Screen-element location records
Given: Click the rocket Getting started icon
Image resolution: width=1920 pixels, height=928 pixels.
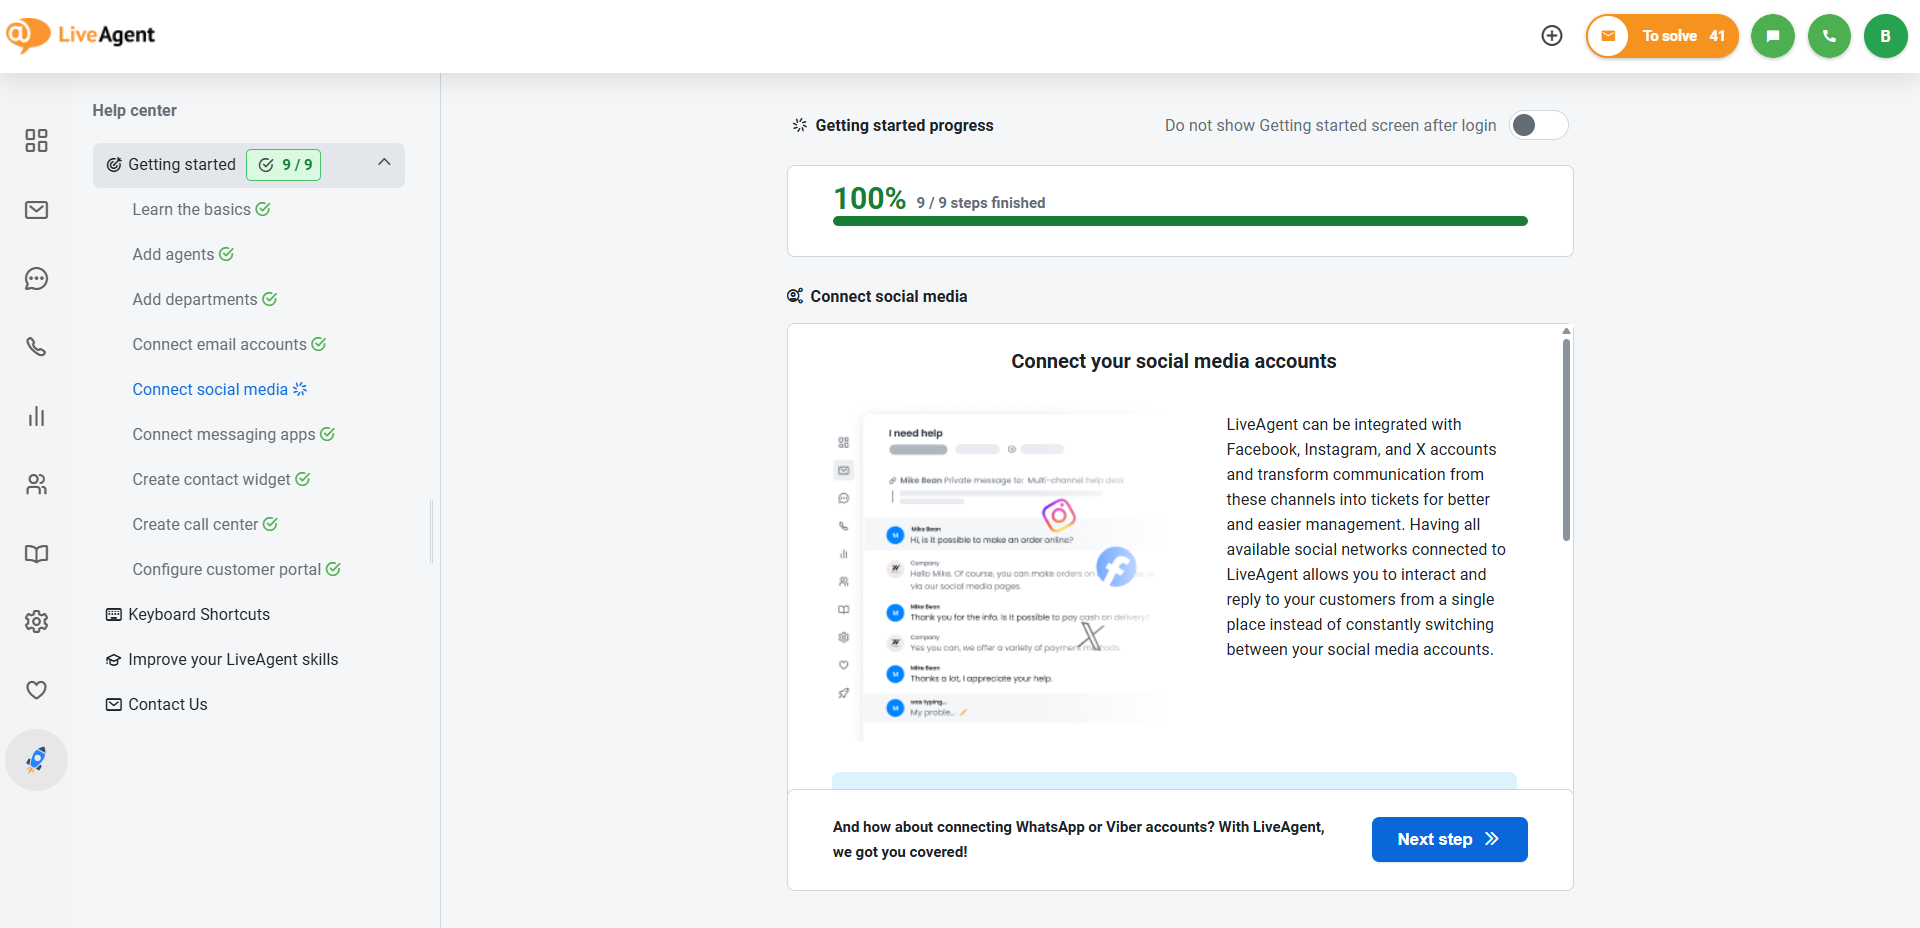Looking at the screenshot, I should 36,759.
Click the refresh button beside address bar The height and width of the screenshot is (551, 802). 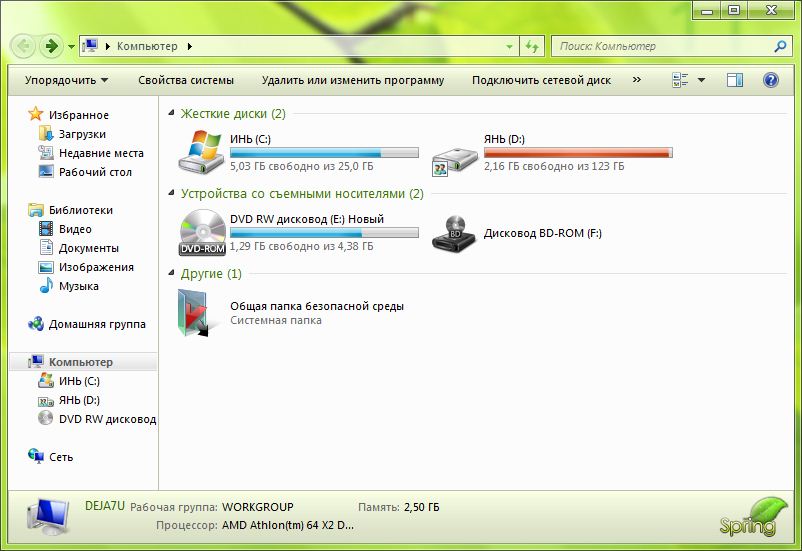532,46
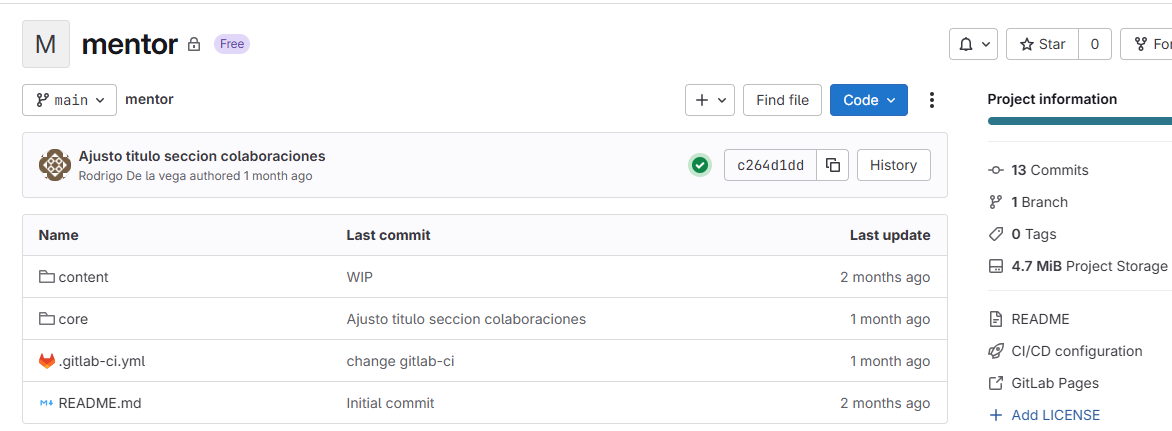
Task: Open the plus add-file dropdown
Action: pyautogui.click(x=710, y=100)
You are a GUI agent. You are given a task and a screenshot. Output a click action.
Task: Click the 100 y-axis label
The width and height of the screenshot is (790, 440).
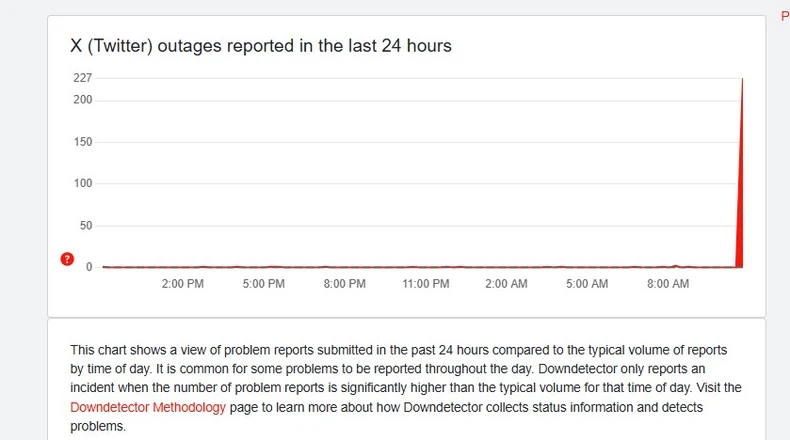point(82,184)
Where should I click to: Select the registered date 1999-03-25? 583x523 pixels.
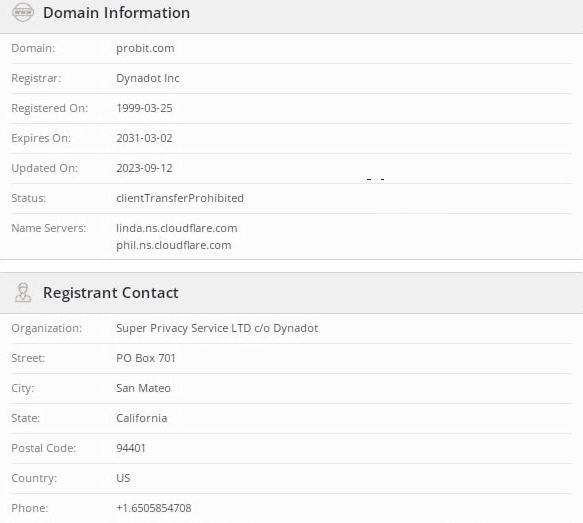coord(144,108)
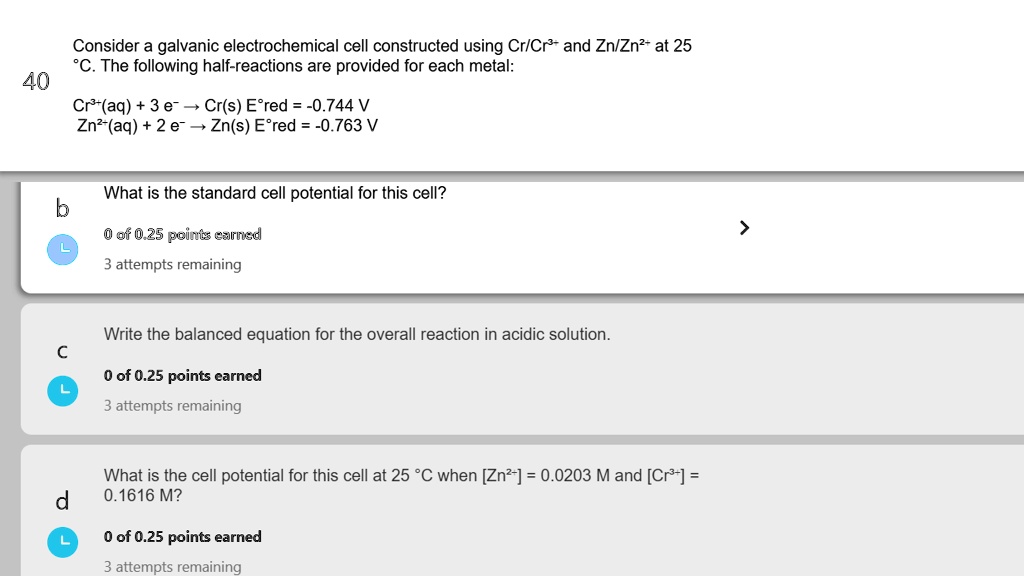Click the balanced equation question prompt text
1024x576 pixels.
pyautogui.click(x=355, y=334)
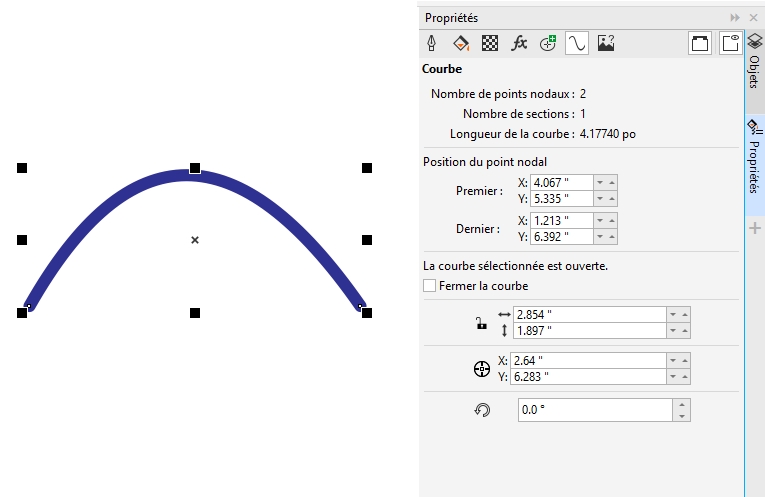Open the fx effects properties icon
Viewport: 765px width, 497px height.
coord(519,43)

▸ **INSTRUCTIONS TO FOLLOW**
Give the part of the entries that opens with the line containing "Where should I" and closes with the line containing "Viewport: 765px width, 497px height." as a Markdown table with the columns Row and Line, one row per line and blank lines left out. Leave the pictures out of the answer.

▸ **OUTPUT FOR THIS TASK**
| Row | Line |
|---|---|
| 1 | Where should I click to: Select the registered date 1999-03-25? 583x523 pixels. |
| 2 | coord(144,108) |
| 3 | Click the balanced equation question prompt text |
| 4 | 1024x576 pixels. |
| 5 | pyautogui.click(x=355, y=334) |
| 6 | Open the fx effects properties icon |
| 7 | Viewport: 765px width, 497px height. |